Extract:
Yeah Micronian makes a lot of good points there.

Futures, I think what you did took lots of balls and is great! I remember you telling me how there's all those hot girls at your work. It's just that I think here is a problem that I also used to have: a date shouldn't be viewed as the time to get a girl to like you. The girl should basically like you (interested in you) BEFORE you ask her out. The date should just be a thing to get to know each other better. If a girl isn't that interested, she's probably not going to say yes to a date. Similar to what Micronian said, you should basically tell by the way she talks to you / body language / laughter to know if she is interested. Also, I personally would not call it a "date", I'd probably say something like "Do you wanna go ______ this weekend?" to make it more casual. But anyway, I digress, what you did was courageous and a good accomplishment; and you'll get better at it next time.


----------



## Razorblade Kiss (Oct 29, 2006)

Extracted data:

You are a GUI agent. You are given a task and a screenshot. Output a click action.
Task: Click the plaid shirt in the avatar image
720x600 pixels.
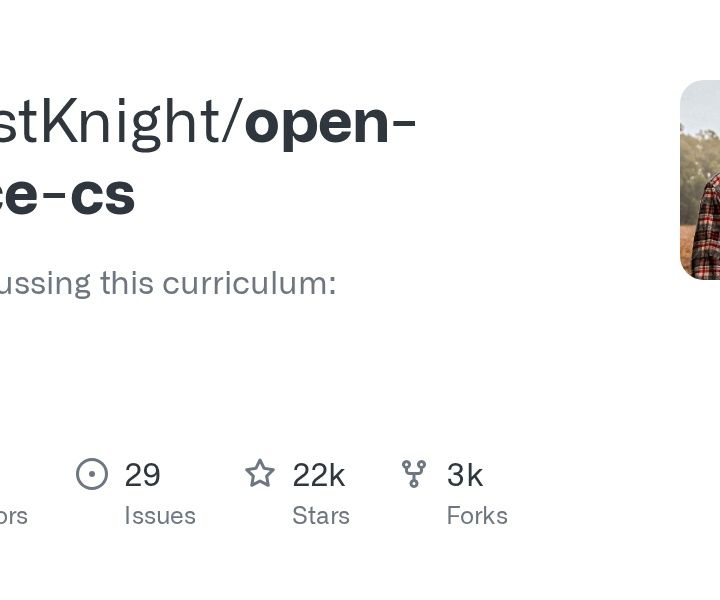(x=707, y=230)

==

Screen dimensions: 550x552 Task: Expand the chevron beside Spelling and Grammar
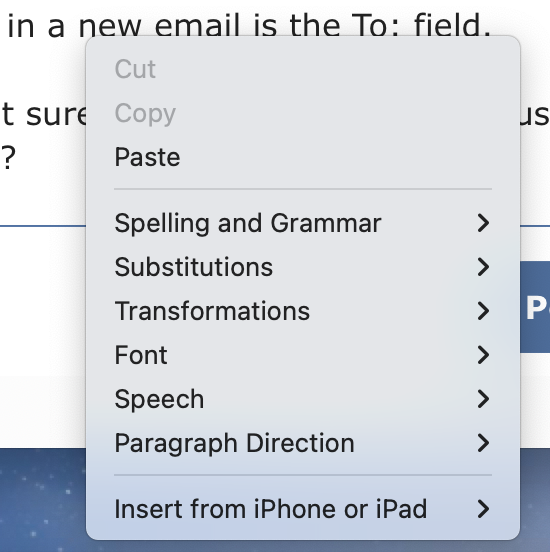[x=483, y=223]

Required actions:
a) Rewrite the dating-advice thread starting with "Futures, I think" and going on through "it next time.", putting "brave" in place of "courageous".
b) Extend the dating-advice thread by writing what comes after its final line.

Responses by task:
a)
Futures, I think what you did took lots of balls and is great! I remember you telling me how there's all those hot girls at your work. It's just that I think here is a problem that I also used to have: a date shouldn't be viewed as the time to get a girl to like you. The girl should basically like you (interested in you) BEFORE you ask her out. The date should just be a thing to get to know each other better. If a girl isn't that interested, she's probably not going to say yes to a date. Similar to what Micronian said, you should basically tell by the way she talks to you / body language / laughter to know if she is interested. Also, I personally would not call it a "date", I'd probably say something like "Do you wanna go ______ this weekend?" to make it more casual. But anyway, I digress, what you did was brave and a good accomplishment; and you'll get better at it next time.

b)
BCdude said:


> Futures said:
> 
> 
> > At work, a new girl started working there a few weeks ago. She totally caught my eye in a way that most girls never do, so I was determined to not let another opportunity slip by. I knew I had to talk to her. I initially started saying hello to her, but then after a few days I decided to go over to her desk. Before I had a chance to over think it and let my anxiety get the best of me, I just walked over there and asked her to come into the break room with me. She seemed a bit shy and hesitant at first, but agreed to come with. There are always other people in break room, so having them in there eased my anxiety.
> ...


This is a _very_ important point. When you start dating someone at work and things don't go well, it will be hell seeing that person. I've been there years ago and it was a nightmare. I learned my lesson. There's this guy at work who wants to go out with me, but I flat out told him I can't date a coworker. He's a good looking guy and seems really smart too, but the only problem is that we work together...and also who knows what would get back to the guys he works with...or anyone I work with. This place is full of gossip. It's just not worth it.


----------



## leppardess (Nov 8, 2003)

BCdude said:


> My personal opinion is that you should never date a person you work closely with for obvious reasons.


Exactly. A long time ago, I made the mistake of dating a guy that I worked with. Eventually, we broke up and it made things really uncomfortable at the place where I worked. I ended up leaving my job and moving out of state (this wasn't the only reason but it was one of the bigger reasons).



Strange Religion said:


> This place is full of gossip. It's just not worth it.


Yeah, that's another reason...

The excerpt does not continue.